Line by line, copy the records below exactly and leave the pictures out.

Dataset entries
----

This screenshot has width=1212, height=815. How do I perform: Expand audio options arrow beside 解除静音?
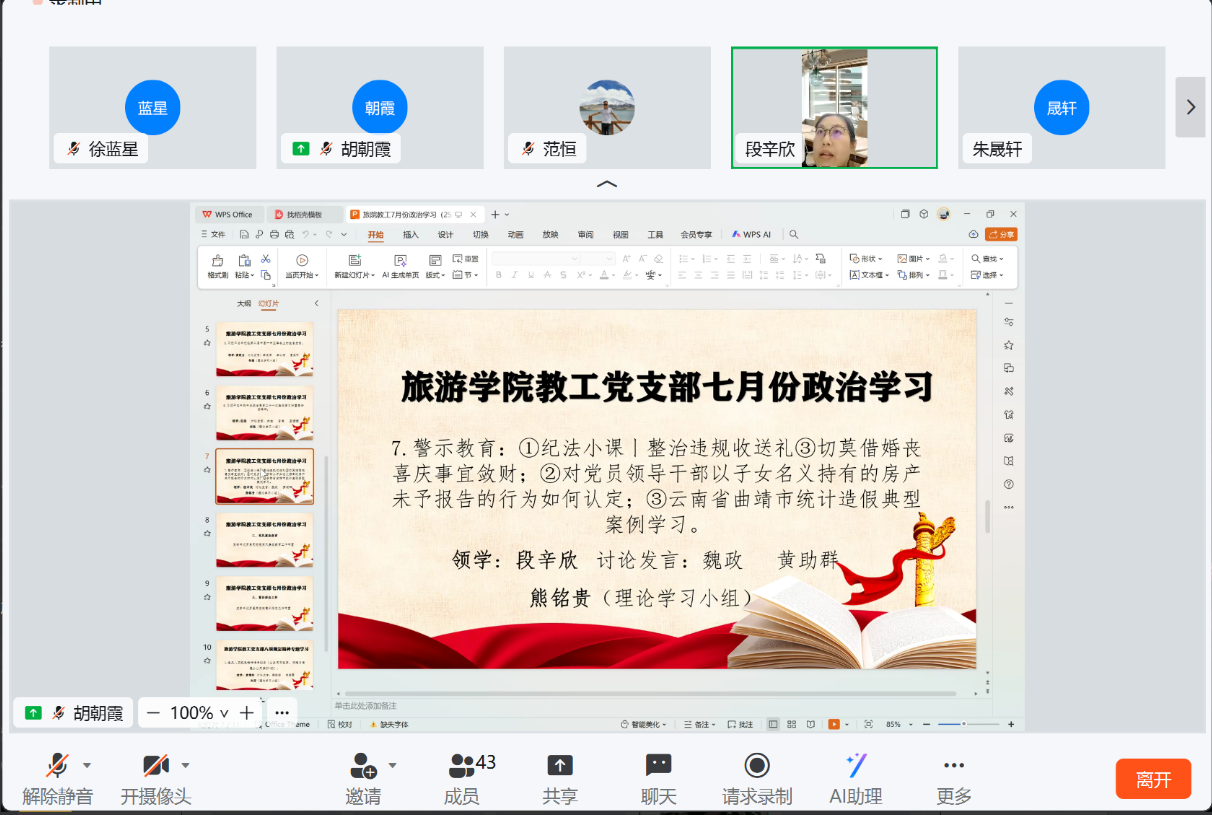tap(87, 766)
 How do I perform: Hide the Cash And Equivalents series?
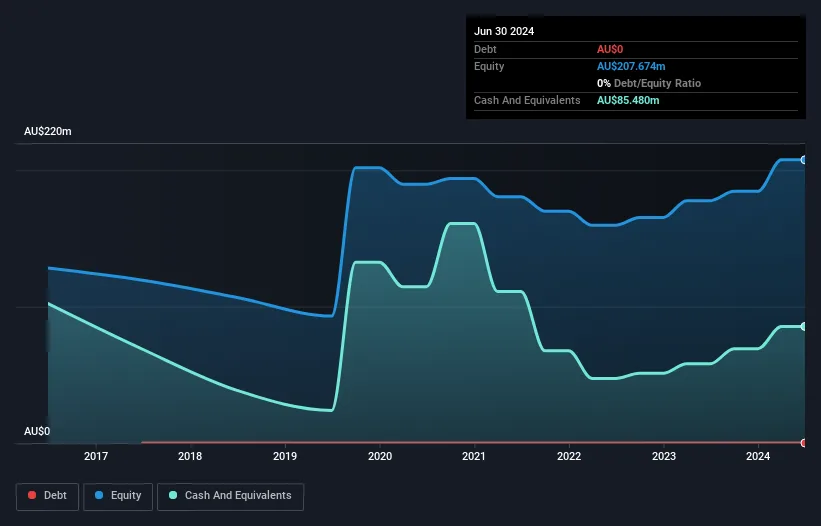click(x=230, y=495)
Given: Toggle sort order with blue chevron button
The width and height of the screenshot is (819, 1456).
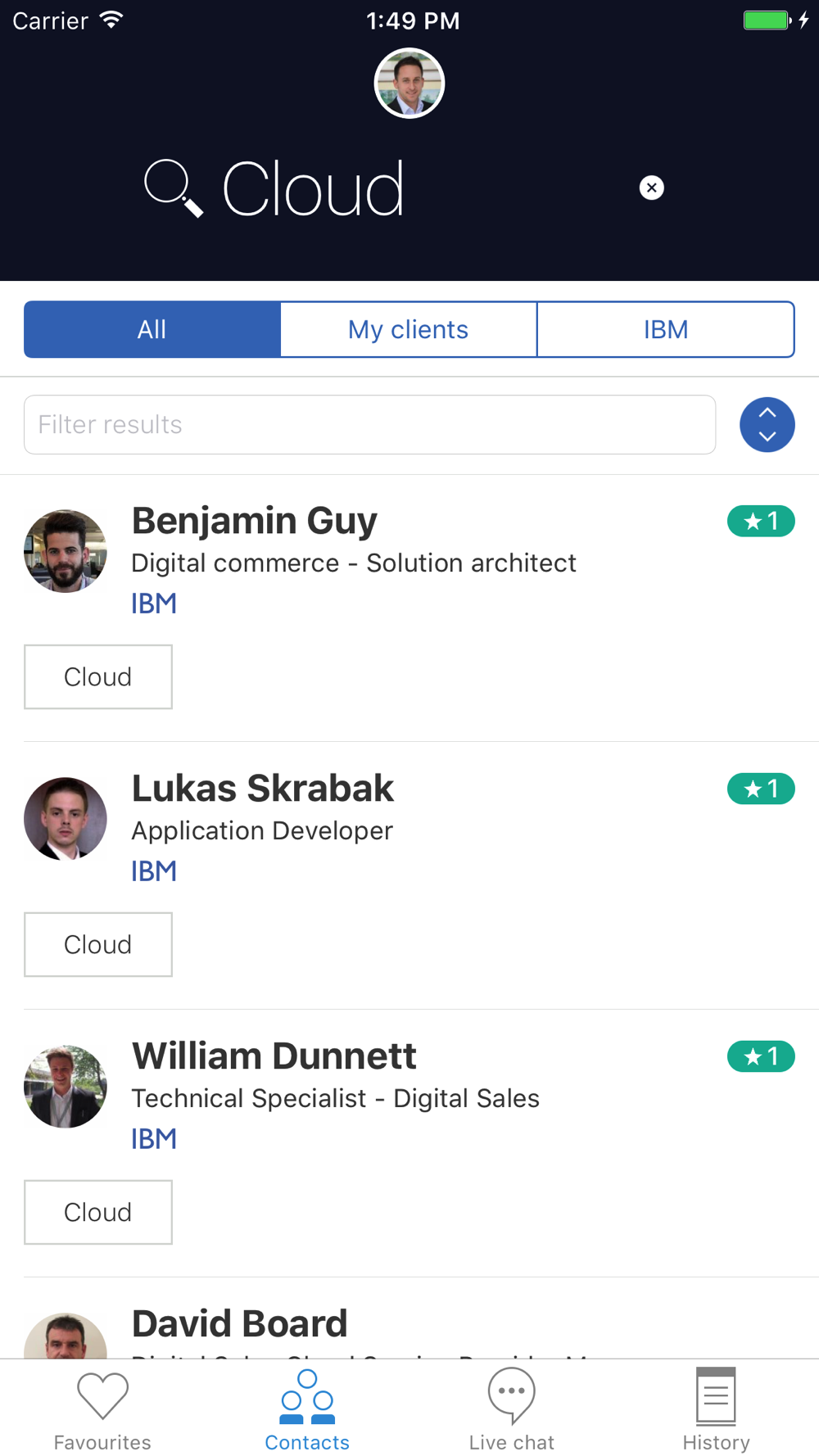Looking at the screenshot, I should click(767, 425).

----

* [RESPONSE AREA]
This screenshot has width=1212, height=815. How do I perform: Expand audio options arrow beside 解除静音?
tap(87, 766)
 How do I perform: Hide the Cash And Equivalents series?
click(x=230, y=495)
Given: Toggle sort order with blue chevron button
The width and height of the screenshot is (819, 1456).
Looking at the screenshot, I should click(767, 425).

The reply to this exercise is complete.